L'estate secca del 2026 porterà danni irreversibili al verde svizzero. L'allarme lanciato da un professore di botanica
BASILEA - L'estate 2026 segna una svolta per i boschi svizzeri. A sostenerlo è il professore di botanica Ansgar Kahmen dell'Università di Basilea, che dal 2018 studia gli effetti del cambiamento climatico nel laboratorio forestale di Hölstein BL. Secondo il ricercatore, i danni osservati sono irreversibili.
L'anno più secco mai registrato nella Svizzera nordoccidentale sta provocando, in tutta la regione del Giura, la morte su larga scala delle parti esterne delle chiome degli alberi, ha spiegato Kahmen in un'intervista pubblicata giovedì dall'Università di Basilea. I più colpiti sono i faggi, la specie arborea predominante.
È probabile che molti alberi che hanno già perso le foglie «muoiano subito o nel corso dei prossimi anni». La frequenza di anni estremamente secchi è destinata ad aumentare e molte specie autoctone non sono adattate a queste condizioni.

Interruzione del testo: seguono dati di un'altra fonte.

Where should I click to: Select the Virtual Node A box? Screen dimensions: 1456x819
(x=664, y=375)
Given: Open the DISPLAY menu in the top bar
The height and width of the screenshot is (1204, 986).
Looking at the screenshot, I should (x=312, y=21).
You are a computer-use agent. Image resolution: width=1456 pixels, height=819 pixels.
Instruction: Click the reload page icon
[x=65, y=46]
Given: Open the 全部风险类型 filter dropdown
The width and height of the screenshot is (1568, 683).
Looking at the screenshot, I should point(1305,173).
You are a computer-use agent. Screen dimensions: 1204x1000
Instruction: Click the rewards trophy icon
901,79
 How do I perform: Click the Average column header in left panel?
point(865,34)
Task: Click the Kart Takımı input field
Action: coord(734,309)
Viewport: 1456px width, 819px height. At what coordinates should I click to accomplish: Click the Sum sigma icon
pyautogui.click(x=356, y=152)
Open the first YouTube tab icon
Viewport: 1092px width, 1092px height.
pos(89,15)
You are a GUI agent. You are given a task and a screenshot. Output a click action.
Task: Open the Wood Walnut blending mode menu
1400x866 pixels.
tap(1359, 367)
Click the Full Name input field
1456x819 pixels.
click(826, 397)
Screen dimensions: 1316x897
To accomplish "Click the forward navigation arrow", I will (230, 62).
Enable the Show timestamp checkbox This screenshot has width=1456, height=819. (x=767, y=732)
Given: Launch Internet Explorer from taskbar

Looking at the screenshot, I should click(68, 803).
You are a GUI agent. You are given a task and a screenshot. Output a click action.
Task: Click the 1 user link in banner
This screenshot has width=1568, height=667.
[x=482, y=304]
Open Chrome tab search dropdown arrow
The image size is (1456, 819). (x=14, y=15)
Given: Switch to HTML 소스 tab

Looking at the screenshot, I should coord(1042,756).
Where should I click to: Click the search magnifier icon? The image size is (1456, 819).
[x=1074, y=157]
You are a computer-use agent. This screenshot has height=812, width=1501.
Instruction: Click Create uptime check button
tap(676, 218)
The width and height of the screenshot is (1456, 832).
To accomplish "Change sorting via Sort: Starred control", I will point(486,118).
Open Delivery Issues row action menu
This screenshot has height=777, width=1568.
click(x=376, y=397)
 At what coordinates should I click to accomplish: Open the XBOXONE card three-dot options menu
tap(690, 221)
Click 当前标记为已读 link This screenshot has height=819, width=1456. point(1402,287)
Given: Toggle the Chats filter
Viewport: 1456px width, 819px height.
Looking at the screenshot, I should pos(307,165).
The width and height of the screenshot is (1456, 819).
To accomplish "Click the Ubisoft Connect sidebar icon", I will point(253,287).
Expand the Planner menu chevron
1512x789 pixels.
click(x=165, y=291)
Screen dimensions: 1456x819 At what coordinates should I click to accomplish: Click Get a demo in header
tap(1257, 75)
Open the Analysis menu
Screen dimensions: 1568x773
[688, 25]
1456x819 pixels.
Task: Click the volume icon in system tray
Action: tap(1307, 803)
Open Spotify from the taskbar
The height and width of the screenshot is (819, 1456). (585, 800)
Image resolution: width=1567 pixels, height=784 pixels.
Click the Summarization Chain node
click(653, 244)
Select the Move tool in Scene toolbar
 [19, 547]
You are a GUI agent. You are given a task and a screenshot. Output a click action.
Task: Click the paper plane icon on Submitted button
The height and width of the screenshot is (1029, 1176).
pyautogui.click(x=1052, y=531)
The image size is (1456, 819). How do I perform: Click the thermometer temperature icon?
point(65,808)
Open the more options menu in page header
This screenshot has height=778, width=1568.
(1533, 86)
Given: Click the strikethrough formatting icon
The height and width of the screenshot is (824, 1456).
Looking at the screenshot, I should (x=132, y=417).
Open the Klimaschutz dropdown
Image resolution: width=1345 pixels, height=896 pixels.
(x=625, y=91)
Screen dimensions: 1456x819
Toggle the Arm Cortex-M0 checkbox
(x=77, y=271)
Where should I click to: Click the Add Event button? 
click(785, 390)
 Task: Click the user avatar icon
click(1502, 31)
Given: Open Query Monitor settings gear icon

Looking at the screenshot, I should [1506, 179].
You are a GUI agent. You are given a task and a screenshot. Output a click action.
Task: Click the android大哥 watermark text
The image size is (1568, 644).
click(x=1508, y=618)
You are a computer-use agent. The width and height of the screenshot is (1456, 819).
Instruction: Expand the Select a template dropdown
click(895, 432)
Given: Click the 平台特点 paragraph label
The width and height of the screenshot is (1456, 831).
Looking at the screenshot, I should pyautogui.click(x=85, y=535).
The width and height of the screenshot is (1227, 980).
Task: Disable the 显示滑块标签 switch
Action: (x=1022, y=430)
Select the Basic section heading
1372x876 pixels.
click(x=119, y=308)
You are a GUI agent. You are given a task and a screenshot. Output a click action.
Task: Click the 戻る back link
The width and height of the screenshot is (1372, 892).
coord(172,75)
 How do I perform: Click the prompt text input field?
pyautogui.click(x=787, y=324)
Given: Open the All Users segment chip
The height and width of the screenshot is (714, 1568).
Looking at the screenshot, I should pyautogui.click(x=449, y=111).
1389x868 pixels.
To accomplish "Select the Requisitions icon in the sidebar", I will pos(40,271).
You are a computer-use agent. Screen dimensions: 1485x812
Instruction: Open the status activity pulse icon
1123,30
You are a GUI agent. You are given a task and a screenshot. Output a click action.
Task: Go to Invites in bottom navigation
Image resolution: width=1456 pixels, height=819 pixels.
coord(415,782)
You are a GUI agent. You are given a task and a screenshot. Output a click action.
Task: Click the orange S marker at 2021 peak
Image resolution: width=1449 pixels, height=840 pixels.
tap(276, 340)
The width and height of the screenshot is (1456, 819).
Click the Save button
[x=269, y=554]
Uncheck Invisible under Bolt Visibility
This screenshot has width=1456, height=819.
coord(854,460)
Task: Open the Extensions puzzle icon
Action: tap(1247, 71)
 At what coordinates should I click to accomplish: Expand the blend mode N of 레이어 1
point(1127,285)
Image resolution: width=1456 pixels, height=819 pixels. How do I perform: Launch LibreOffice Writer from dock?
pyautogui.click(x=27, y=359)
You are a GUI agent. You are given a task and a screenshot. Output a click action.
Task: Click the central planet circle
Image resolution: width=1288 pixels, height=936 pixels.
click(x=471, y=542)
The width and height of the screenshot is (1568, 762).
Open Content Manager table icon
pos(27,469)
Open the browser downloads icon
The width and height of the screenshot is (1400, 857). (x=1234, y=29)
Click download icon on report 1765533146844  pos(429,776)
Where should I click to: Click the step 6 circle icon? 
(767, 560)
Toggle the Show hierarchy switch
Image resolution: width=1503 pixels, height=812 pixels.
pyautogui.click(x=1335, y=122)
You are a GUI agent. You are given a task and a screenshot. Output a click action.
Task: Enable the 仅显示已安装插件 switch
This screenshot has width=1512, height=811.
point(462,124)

Il bosco nella forma attuale scomparirà
«I nostri boschi non scompariranno del tutto. Ma i boschi dominati dai faggi, così come li conosciamo oggi, in futuro in molti luoghi non esisteranno più», ha affermato Kahmen. La Svizzera dovrà quindi confrontarsi con la necessità di introdurre specie submediterranee o addirittura mediterranee.
«I boschi in cui siamo cresciuti, che hanno un forte valore emotivo per la popolazione svizzera e per quella dell'Europa centrale, non esisteranno più», ha aggiunto il botanico. Il paesaggio forestale cambierà volto, perché le specie attuali non sono in grado di affrontare le nuove condizioni climatiche.